Air Springs vs Coil Springs

There are two main types of springs when it comes to mountain bike forks: air springs and coil springs. Air springs are a pressurized chamber within your fork or shock that can be pumped up via a shock pump. The biggest benefit to an air spring is tunability. With a shock pump you can add or remove air pressure in seconds to make the spring harder or softer and, with internal volume spacers, you can adjust your spring curve (we’ll touch on spring curves in a second). Air springs require more seals, and more seals mean more friction, affecting small bump sensitivity. More seals also mean more maintenance.


Coil springs are mechanical springs, the same as you’d expect to see on a car or most downhill bikes. They have a much more linear spring curve. Coil springs are heavier than air, but with less seals there’s less maintenance and they’re a lot more supple over small bumps. Coil springs are simpler to maintain and don’t have the overheating issues that can plague some air shocks on long descents. The biggest downside to coil springs, is that they don’t fit some frames and you’ll probably have to buy an extra spring suited to your weight, versus an air spring which can just be pumped up.


Put simply, spring curves are the relationship between the amount of force needed to compress your suspension versus the amount of travel used. A linear spring curve, for example, might take 40kg to compress it through half of its travel and 80kg to fully compress it, versus a progressive spring curve which might take 40kg to compress it halfway and 120kg to fully compress it. A linear spring will feel the same regardless of how much travel you’ve used, whereas a progressive spring will feel firmer the further through the travel you get.

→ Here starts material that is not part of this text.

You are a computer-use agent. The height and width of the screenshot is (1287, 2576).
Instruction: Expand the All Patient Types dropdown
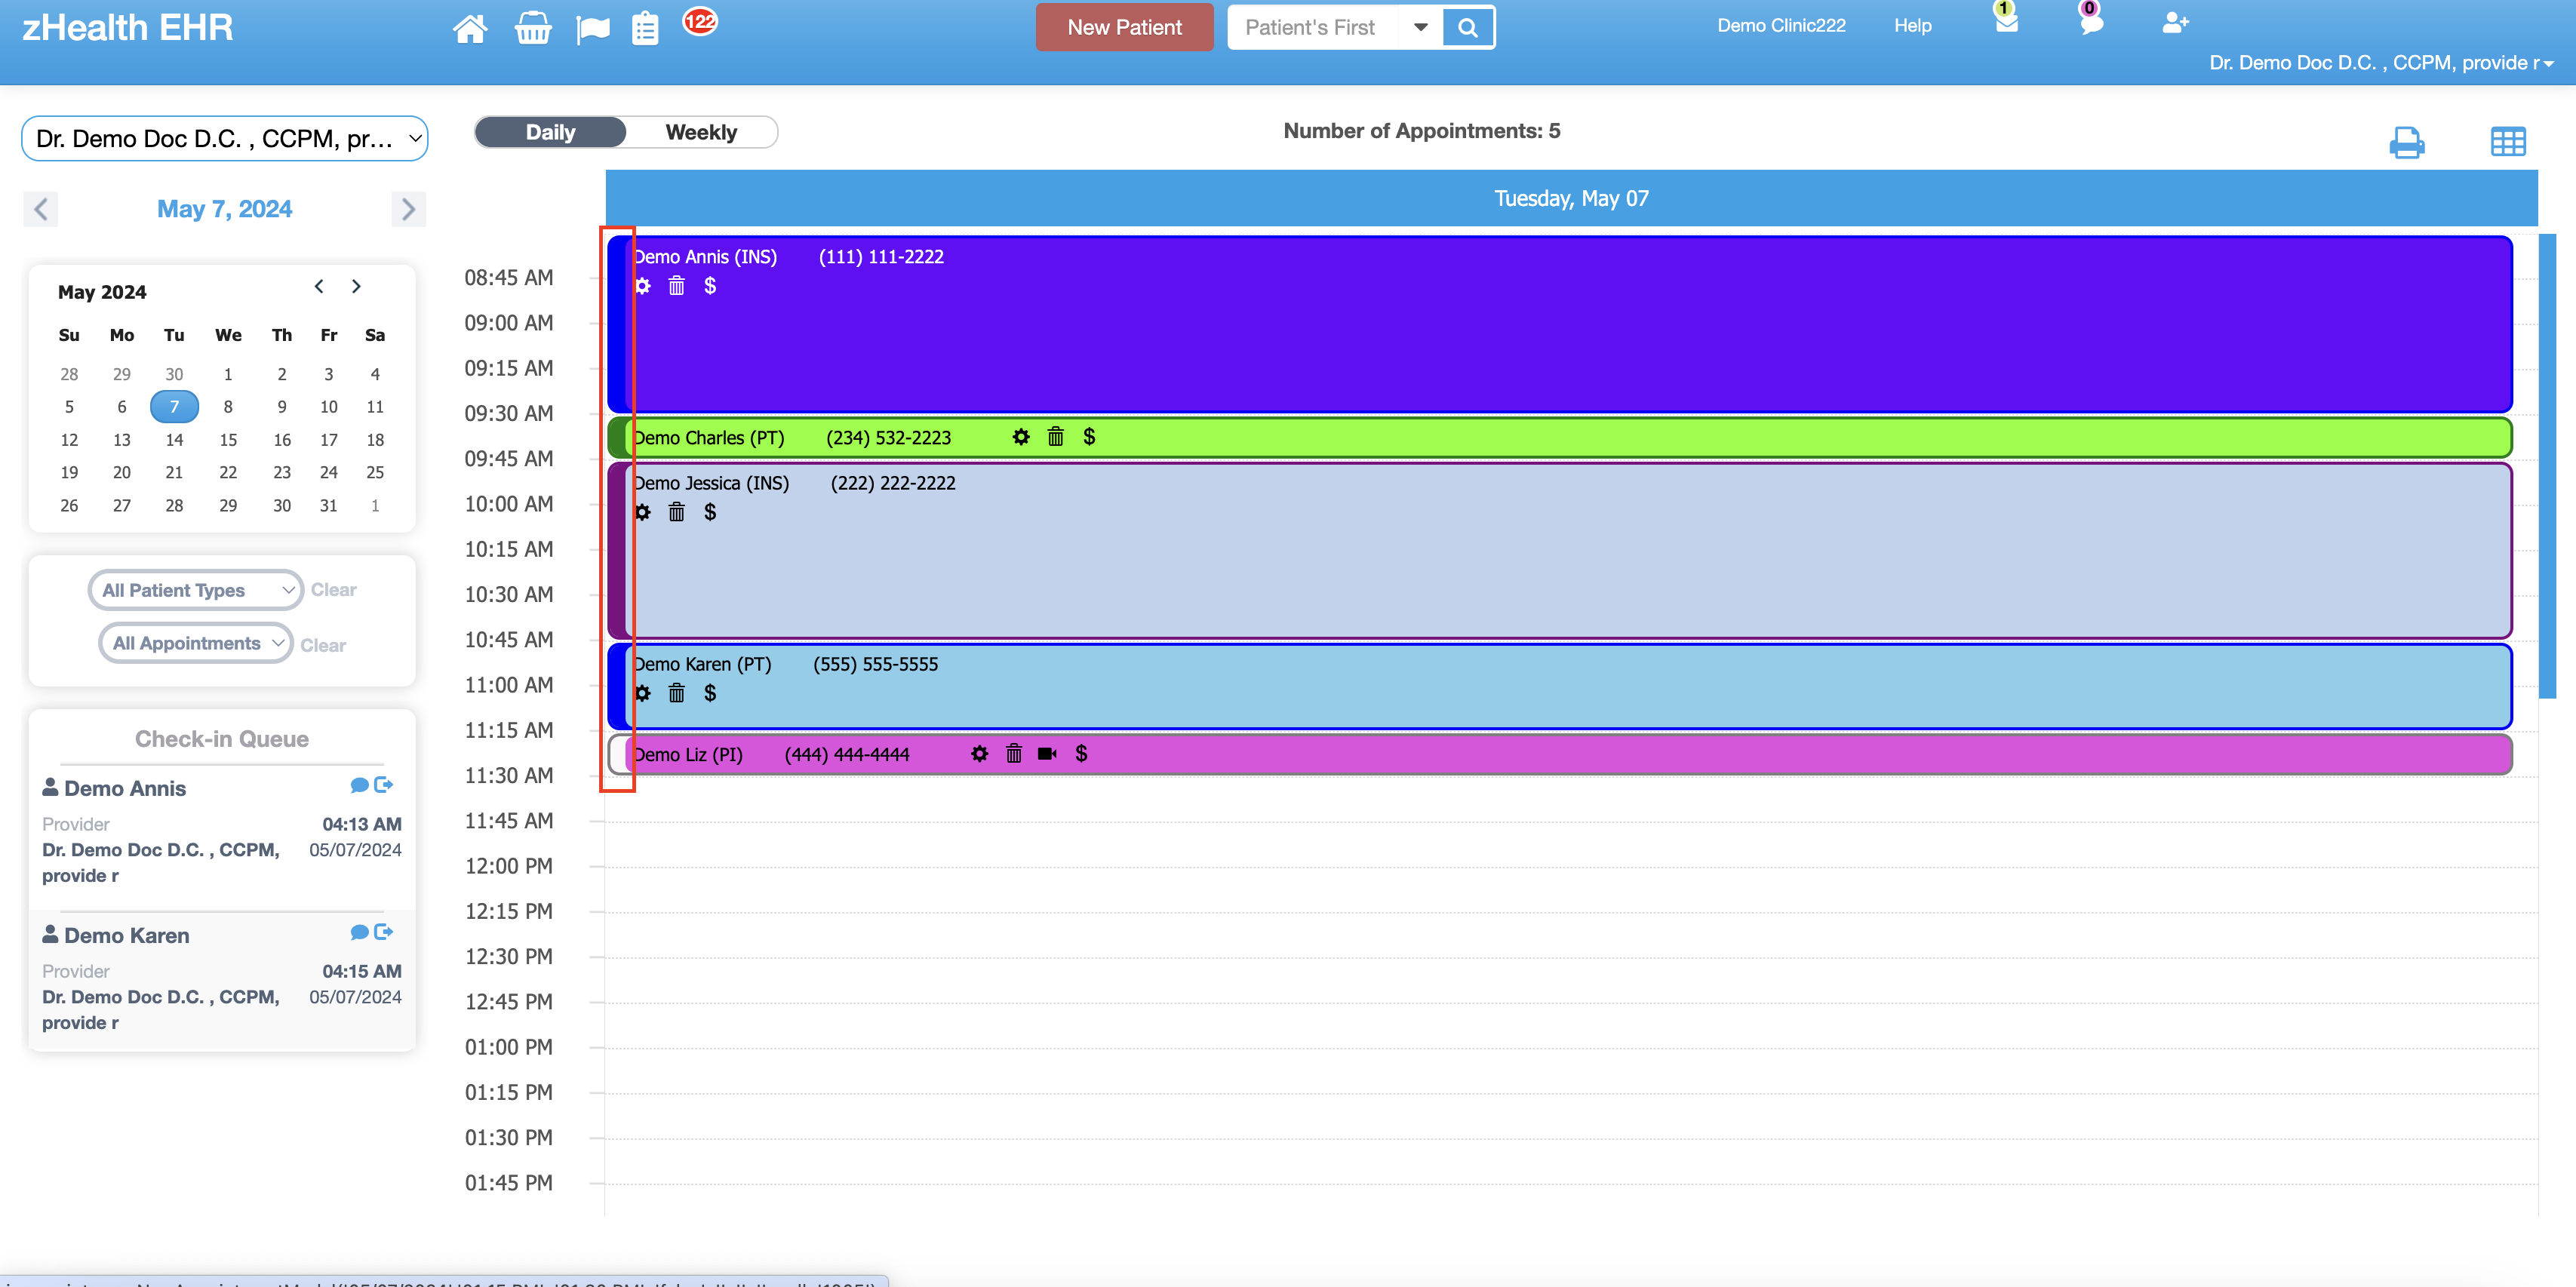pos(195,590)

The benefits to a linear spring curve are; plenty of traction at lower speeds and suspension that feels the same through the entire stroke, while sacrificing bottom-out resistance without upping spring rates. The benefits to a progressive spring rate are; a supply top stroke with plenty more bottom-out resistance, but too much progression can make it difficult to use all of your travel, particularly if you’re not an aggressive rider. The key thing to consider here, though, is that every full suspension bike’s linkage system will have its own characteristics that lean towards one of the two spring curves.


Rebound and Compression

Your damper controls two things: rebound and compression. Rebound controls how quickly your fork re-extends after being compressed, with compression controlling how quickly your fork compresses under load – go figure. Most forks and shocks feature a rebound adjustment dial and some sort of compression adjustment. Both adjustments have two options: high-speed and low-speed, however, it’s more common to see high-speed and low-speed compression adjustments than high and low speed rebound adjustments on suspension components. Speed is in reference to your shaft speed, as in how quickly your suspension is moving through its travel. A high-speed compression for example, would be when you hit a drop and the rear shock quickly has to absorb the impact. A low speed compression would be when you get on your front brakes and the fork compresses a little, in a relatively controlled manner before supporting your weight. Rebound is much the same, but most external rebound adjustments are for low-speed rebound, as this circuit is responsible for about two thirds of your travel, where your fork should spend most of its time working.


Wrap Up

I’ve just thrown a ton of information your way, so we’ll call it quits for this class. Next time round, we’ll look at how to set up your suspension and how to start diagnosing problems on the trail, to get you one step closer to a suspension system that floats over the rough and still gets your power down when you need.